COVID 19 – A barreira invisível entre senhorios e arrendatários
PUBLICAÇÕES SÉRVULO 10 Ago 2020
O ano 2020 pontapeou, como nenhum outro, a pretensa normalidade das nossas vidas, sobretudo pela escala esmagadoramente global de uma crise sem precedentes, primeiro sanitária, a que se seguiu, inevitavelmente, a económica. Em apenas quatro meses, assistimos à publicação massiva de diplomas legais, que, a coberto de uma excecionalidade ímpar, procuraram equilibrar uma balança impossível. O sector imobiliário não foi exceção. A perda total de rendimentos de famílias e empresas causada pelas medidas de caráter sanitário, que se impunham para salvar vidas e aliviar um frágil SNS, levou à tomada de medidas paliativas, necessárias, à prevenção de uma catástrofe ainda maior.
Em 19 de Março de 2020, assistimos à publicação da Lei nº 1-A/2020, que proibiu os despejos, suspendendo, durante o período da pandemia, e em pleno dever de confinamento domiciliário “a produção de efeitos das denúncias de contratos de arrendamento habitacional e não habitacional efetuadas pelo senhorio” e as “ações de despejo, os procedimentos especiais de despejo e os processos para entrega de coisa imóvel arrendada, quando o arrendatário, por força da decisão judicial final a proferir, possa ser colocado em situação de fragilidade por falta de habitação própria”.
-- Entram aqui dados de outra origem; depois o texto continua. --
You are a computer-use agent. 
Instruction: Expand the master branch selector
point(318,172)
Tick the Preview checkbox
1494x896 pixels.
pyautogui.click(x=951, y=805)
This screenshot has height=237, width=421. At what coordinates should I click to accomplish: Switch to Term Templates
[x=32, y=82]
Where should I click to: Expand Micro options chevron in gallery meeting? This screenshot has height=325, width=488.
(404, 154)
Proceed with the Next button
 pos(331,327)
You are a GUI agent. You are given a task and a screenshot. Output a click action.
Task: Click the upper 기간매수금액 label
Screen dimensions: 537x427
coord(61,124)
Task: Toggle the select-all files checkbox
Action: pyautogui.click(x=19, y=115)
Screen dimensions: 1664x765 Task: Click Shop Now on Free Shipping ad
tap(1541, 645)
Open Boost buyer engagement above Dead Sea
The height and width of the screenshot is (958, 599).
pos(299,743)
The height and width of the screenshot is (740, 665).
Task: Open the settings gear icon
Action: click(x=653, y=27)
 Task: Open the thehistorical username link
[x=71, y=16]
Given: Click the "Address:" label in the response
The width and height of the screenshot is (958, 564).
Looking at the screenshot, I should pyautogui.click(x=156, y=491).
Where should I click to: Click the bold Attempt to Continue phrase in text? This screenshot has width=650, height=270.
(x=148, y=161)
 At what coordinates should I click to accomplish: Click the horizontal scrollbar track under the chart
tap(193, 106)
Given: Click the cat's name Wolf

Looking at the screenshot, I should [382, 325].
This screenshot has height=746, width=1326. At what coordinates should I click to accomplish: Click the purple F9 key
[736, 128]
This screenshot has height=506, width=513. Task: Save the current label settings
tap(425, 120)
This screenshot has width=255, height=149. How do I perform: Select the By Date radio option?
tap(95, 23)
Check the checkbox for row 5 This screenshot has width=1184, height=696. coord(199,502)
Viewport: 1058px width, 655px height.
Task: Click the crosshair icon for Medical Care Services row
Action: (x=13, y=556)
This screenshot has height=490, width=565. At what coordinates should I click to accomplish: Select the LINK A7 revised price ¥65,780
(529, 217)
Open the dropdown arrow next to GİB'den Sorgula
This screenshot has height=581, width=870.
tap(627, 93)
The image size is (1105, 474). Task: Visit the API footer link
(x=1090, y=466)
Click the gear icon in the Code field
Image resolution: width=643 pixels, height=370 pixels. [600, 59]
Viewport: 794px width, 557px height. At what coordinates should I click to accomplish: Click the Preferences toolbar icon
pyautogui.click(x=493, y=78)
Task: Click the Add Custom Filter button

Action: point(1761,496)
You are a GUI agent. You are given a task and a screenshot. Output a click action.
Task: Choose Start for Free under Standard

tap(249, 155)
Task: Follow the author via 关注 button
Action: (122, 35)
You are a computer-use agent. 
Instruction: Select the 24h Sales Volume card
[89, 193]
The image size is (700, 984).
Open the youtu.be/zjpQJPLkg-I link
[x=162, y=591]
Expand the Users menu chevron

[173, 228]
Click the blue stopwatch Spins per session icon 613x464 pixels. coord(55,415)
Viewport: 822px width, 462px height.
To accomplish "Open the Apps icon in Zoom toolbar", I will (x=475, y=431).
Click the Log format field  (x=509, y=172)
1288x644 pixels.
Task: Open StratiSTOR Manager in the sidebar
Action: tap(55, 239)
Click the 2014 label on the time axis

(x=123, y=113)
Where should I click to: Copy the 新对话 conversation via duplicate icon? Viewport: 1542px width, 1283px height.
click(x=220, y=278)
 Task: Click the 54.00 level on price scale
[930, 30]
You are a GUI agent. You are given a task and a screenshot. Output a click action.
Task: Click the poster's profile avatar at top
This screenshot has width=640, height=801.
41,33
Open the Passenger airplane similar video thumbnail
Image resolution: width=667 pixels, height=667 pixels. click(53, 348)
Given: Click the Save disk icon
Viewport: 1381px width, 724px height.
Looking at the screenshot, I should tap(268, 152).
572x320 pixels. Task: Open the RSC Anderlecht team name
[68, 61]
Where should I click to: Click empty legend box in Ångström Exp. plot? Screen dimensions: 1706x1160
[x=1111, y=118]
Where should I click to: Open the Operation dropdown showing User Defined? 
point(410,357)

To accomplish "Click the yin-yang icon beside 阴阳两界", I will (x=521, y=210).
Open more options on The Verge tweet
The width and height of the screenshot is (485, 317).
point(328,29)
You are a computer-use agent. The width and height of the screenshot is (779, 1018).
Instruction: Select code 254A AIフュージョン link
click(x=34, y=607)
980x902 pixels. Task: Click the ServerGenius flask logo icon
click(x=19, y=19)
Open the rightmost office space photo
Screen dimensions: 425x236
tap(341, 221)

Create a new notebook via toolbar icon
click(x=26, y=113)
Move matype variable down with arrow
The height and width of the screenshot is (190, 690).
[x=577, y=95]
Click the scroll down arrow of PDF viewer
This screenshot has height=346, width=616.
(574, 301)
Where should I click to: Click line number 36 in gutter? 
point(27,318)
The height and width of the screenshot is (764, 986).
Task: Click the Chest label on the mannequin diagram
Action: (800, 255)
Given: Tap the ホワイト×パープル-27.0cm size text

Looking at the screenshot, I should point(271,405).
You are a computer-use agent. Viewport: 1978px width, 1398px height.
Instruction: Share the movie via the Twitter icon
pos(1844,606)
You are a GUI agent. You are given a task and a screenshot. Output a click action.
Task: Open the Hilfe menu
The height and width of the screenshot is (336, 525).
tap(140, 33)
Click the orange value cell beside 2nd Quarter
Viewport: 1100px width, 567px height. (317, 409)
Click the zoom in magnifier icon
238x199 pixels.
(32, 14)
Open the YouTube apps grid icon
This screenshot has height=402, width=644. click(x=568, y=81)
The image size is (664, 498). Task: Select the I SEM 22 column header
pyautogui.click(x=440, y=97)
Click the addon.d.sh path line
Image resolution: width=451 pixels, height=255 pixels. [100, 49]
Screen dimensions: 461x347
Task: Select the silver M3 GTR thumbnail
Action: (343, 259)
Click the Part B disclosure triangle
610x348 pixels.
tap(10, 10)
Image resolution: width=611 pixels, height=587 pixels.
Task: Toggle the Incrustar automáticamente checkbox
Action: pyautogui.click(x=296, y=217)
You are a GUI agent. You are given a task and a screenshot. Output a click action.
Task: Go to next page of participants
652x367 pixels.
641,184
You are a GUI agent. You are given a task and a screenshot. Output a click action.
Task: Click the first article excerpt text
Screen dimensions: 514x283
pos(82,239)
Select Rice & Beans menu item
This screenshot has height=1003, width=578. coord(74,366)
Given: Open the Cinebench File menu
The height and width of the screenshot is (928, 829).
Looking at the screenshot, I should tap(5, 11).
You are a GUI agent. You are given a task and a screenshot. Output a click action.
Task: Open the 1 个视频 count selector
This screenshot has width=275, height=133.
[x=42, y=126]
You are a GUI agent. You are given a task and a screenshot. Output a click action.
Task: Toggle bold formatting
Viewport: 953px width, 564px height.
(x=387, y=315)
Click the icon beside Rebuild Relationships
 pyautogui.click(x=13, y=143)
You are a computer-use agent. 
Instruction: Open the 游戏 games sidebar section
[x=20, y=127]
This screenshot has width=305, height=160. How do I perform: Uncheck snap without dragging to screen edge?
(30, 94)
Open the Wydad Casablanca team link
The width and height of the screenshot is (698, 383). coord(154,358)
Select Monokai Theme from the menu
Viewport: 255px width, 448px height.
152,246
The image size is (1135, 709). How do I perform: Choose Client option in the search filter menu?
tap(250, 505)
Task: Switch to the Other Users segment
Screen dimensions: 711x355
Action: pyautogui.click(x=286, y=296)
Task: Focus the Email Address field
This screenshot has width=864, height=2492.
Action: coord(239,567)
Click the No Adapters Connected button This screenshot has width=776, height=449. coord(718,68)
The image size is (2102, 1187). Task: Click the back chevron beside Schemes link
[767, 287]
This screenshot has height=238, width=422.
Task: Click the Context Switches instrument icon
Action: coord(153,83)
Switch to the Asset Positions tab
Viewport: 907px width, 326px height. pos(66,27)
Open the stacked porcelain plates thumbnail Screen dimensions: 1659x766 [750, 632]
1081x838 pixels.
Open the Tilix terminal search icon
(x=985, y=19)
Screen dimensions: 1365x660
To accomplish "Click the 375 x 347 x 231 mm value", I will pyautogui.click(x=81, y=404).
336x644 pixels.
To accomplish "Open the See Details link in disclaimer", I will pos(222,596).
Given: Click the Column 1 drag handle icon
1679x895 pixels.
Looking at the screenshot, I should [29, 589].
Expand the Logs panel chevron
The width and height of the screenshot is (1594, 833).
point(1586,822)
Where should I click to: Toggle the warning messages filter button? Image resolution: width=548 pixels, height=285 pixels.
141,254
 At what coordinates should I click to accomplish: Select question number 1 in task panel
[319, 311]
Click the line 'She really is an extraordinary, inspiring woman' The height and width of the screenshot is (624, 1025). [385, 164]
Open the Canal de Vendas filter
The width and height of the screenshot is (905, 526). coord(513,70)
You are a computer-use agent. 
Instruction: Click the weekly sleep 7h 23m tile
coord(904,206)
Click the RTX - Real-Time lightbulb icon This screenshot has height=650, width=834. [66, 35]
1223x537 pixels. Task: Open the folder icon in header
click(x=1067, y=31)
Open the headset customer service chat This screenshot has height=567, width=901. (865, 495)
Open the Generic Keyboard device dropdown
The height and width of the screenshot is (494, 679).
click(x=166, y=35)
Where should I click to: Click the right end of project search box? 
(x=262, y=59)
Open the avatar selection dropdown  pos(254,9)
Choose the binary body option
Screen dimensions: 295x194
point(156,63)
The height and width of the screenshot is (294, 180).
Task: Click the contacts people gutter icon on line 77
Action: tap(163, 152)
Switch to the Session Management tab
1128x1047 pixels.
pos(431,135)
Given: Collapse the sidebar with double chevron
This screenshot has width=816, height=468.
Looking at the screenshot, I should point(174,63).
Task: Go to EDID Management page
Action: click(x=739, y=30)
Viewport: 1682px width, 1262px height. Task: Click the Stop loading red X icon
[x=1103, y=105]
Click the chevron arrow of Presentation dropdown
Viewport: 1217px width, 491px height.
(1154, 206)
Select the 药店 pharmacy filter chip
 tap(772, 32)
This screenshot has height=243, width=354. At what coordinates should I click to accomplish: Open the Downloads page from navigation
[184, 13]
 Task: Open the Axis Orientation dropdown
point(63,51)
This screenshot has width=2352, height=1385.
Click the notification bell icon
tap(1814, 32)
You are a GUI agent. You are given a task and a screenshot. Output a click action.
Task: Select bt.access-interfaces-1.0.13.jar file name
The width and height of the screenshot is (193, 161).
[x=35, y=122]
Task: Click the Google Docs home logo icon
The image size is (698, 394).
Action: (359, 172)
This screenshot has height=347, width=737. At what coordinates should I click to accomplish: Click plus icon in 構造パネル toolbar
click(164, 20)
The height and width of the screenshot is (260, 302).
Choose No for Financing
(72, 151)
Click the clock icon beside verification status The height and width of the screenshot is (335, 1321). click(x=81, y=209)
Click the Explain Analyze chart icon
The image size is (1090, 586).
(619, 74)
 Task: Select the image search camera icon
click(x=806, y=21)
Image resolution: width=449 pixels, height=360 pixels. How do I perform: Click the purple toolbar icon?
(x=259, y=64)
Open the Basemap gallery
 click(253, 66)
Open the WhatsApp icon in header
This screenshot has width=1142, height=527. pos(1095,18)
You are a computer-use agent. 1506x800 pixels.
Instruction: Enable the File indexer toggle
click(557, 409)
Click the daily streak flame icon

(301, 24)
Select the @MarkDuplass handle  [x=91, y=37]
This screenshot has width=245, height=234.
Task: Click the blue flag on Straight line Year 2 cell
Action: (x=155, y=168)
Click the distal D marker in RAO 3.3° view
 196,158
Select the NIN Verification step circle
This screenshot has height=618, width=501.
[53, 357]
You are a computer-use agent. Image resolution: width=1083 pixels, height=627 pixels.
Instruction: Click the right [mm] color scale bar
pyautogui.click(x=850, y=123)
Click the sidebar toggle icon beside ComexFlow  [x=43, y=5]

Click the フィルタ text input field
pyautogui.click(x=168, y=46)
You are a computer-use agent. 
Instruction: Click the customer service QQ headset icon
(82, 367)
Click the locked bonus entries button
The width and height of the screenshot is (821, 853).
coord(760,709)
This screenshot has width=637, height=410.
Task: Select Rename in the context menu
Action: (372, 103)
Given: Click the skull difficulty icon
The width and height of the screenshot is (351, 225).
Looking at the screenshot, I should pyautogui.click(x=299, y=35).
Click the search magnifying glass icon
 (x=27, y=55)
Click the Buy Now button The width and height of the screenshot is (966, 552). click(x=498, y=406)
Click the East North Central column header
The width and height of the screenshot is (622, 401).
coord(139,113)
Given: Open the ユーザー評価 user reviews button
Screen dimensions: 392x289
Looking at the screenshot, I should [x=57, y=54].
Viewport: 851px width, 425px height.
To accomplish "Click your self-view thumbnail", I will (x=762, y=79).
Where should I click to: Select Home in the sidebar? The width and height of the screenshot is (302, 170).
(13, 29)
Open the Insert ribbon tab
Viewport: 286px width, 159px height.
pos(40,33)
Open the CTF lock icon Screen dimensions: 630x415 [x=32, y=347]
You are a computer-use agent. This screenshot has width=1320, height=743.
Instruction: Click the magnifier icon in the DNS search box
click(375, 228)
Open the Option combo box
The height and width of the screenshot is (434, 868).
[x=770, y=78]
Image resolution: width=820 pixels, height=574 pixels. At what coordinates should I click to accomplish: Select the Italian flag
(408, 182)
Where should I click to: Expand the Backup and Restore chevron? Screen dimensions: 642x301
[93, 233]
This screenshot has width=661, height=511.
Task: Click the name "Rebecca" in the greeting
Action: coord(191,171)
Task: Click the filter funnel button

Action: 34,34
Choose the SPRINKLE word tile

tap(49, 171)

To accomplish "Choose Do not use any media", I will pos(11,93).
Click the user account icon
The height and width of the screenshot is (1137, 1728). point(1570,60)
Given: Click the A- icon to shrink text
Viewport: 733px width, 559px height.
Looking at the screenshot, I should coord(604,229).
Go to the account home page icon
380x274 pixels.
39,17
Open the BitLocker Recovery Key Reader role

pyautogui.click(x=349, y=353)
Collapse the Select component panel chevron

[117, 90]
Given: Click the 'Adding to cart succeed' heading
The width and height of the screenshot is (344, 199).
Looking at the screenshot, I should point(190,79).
No dia seguinte, o Decreto nº 2-A/2020, já em estado de emergência, procurou a proteção dos proprietários, tentando equilibrar a balança, e impedindo que o encerramento de instalações e estabelecimentos imposto servisse de fundamento “à resolução, denúncia ou (…) extinção dos contratos de arrendamento não habitacional ou outras formas contratuais de exploração de imóveis”.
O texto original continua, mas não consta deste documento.